In quel dossier non è certo che ci sia un rapporto sul miserevole stato dei cristiani iracheni. Non passa giorno senza che dalle loro comunità si levino grida di morte e di aiuto. Davanti alle persecuzioni, agli esodi, alle devastazioni, agli omicidi mirati, occorre riconoscere che la sopravvivenza dei cristiani in Iraq è un tema largamente sottovalutato.
Prima di tutto dalla comunità musulmana mondiale, se mai ne esista una. Settimane fa, nel corso del Forum islamo-cristiano di Roma, un illuminato e moderatissimo studioso sciita iraniano, profugo dal suo Paese e stimato docente in una università (cattolica) di Washington, a una domanda sul tema ha saputo rispondere: «Sono stati molti di più i morti musulmani in Bosnia a opera dei serbi». Diciamo che fino a che i “leader” islamici risponderanno così, resteranno sempre poco credibili.

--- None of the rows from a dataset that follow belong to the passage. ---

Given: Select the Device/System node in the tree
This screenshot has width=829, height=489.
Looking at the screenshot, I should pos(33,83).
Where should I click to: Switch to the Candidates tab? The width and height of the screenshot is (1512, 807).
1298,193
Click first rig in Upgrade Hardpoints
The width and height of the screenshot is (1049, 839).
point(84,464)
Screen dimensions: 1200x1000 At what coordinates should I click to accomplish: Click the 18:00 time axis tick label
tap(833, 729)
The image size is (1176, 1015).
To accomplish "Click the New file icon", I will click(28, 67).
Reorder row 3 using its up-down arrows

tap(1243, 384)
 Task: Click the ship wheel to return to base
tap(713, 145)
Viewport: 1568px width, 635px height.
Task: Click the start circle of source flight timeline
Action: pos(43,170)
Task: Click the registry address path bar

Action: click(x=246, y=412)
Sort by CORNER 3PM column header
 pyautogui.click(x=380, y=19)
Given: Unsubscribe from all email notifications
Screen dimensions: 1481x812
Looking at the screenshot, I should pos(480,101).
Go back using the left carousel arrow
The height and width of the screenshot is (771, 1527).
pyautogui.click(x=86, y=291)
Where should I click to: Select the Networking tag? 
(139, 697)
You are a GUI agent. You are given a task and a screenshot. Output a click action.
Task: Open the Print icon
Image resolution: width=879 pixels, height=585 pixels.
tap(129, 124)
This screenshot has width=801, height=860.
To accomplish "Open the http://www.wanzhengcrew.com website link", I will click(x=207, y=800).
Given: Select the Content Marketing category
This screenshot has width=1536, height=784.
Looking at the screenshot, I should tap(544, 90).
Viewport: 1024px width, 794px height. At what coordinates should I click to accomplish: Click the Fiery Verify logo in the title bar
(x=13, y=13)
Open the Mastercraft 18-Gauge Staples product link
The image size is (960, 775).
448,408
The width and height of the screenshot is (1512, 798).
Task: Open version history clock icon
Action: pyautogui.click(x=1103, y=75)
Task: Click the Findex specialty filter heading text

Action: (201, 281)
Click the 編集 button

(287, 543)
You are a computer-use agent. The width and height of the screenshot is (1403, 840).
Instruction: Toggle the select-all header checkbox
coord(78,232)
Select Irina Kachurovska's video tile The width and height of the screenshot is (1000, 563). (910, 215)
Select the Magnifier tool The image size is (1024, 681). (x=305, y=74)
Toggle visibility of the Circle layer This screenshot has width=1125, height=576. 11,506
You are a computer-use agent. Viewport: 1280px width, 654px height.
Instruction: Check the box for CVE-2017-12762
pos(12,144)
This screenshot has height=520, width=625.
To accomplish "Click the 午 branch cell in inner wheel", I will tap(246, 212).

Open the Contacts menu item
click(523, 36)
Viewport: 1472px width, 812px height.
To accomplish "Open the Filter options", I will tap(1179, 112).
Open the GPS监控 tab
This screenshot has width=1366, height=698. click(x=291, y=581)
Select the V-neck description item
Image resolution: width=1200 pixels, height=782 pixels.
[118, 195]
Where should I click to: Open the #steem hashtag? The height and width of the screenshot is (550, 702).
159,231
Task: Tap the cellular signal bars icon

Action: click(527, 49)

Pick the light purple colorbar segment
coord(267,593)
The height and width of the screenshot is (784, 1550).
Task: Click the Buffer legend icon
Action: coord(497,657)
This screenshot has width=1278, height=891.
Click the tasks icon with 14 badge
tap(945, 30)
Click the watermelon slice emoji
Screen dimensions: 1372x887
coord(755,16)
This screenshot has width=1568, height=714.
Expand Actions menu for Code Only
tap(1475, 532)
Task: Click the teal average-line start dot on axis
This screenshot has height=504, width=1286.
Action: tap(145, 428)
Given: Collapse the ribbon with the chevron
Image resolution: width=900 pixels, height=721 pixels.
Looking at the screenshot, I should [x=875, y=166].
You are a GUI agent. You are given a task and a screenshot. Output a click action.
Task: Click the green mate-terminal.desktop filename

I cristiani iracheni sono martirizzati dai musulmani, spesso per ragioni unicamente religiose: questa è la verità nuda e cruda e le grandi moschee d’occidente così come i capi islamici, a cominciare dal re dell’Arabia, dovrebbero prendere atto, condannare, agire di conseguenza. Ma poi il tema è bellamente ignorato dalle diplomazie occidentali, eccetto il nostro ministro Frattini che la settimana scorsa ha parlato chiaro ai governanti iracheni, e clamorosamente dai media e dunque dall’opinione pubblica.
Non è una faccenda risolvibile con la pur doverosa accoglienza (l’Unione europea lo farà con diecimila profughi), ma solo con il riconoscimento concreto del diritto alla libertà religiosa in un Paese verso il quale erano state assunte parecchie responsabilità tra cui quella di “esportare la democrazia”.
Un diritto che va difeso, persino con le armi, e che dovrebbe dare il titolo centrale alle celebrazioni per i 60 anni della Dichiarazione universale dei Diritti dell’uomo, in programma la settimana prossima.
Dedichiamola ai cristiani iracheni, facciamo pensare il mondo al valore della libertà religiosa. Se si riuscirà a fare un passo avanti in questo cammino anche quelle vecchie false notizie potranno essere servite a qualcosa.